Epigallocatechin-3-gallate (EGCG), the main active ingredient of green tea, exhibits low toxic side effect and versatile bioactivities, and its anti-cancer effect has been extensively studied. Most of the studies used cancer cell lines and xenograft models. However, whether EGCG can prevent tumor onset after cancer-associated mutations occur is still controversial. In the present study, Krt14-cre/ERT-Kras transgenic mice were developed and the expression of K-RasG12D was induced by tamoxifen. Two weeks after induction, the K-Ras mutant mice developed exophytic tumoral lesions on the lips and tongues, with significant activation of Notch signaling pathway. Administration of EGCG effectively delayed the time of appearance, decreased the size and weight of tumoral lesions, relieved heterotypic hyperplasia of tumoral lesions, and prolonged the life of the mice. The Notch signaling pathway was significantly inhibited by EGCG in the tumoral lesions. Furthermore, EGCG significantly induced cell apoptosis and inhibited the proliferation of tongue cancer cells by blocking the activation of Notch signaling pathway. Taken together, these results indicate EGCG as an effective chemotherapeutic agent for tongue cancer by targeting Notch pathway.
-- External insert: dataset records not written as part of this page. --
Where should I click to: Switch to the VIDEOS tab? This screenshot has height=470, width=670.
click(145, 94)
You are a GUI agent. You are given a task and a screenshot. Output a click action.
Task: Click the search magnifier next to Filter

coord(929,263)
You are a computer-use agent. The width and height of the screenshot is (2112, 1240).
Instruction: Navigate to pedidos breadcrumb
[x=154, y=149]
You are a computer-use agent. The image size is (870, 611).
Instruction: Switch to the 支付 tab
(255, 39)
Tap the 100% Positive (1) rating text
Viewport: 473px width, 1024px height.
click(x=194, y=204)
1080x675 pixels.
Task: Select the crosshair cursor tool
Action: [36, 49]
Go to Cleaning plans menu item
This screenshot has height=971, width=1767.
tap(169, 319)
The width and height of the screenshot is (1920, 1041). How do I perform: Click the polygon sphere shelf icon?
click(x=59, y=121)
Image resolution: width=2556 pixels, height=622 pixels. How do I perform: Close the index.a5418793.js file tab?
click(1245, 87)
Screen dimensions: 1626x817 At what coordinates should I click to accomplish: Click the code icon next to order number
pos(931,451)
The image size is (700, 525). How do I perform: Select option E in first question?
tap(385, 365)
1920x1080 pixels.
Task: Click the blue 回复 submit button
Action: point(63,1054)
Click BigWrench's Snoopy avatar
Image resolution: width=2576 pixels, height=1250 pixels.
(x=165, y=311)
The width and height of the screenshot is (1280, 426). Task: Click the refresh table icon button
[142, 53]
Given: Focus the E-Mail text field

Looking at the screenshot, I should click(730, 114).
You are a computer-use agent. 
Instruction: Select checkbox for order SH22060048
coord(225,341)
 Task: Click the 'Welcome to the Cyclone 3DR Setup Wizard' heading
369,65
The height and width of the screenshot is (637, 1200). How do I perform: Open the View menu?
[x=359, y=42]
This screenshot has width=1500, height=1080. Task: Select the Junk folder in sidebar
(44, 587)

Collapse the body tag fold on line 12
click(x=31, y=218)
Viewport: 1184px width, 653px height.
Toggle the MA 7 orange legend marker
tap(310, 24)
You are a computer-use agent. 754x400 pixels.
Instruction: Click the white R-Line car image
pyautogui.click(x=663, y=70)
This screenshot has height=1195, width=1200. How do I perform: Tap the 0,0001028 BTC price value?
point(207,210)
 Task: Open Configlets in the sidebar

表没食子儿茶素-3-没食子酸酯（EGCG）是绿茶的主要活性成分，具有低毒副作用和多种生物活性，其抗癌作用已被广泛研究。大多数研究使用癌细胞系和异种移植模型。然而，EGCG能否在癌症相关突变发生后预防肿瘤发作仍存在争议。本研究开发了Krt14-cre/ERT-Kras转基因小鼠，他莫昔芬诱导了K-RasG12D的表达。诱导两周后，K-Ras 突变小鼠在嘴唇和舌头上出现外生性肿瘤病变，Notch 信号通路显着激活。EGCG的给药有效地延迟了出现的时间，减小了肿瘤病灶的大小和重量，缓解了肿瘤病灶的异型增生，并延长老鼠的寿命。EGCG在肿瘤病灶中显着抑制Notch信号通路。此外，EGCG通过阻断Notch信号通路的激活，显着诱导细胞凋亡，抑制舌癌细胞增殖。总之，这些结果表明EGCG通过靶向Notch途径作为舌癌的有效化学治疗剂。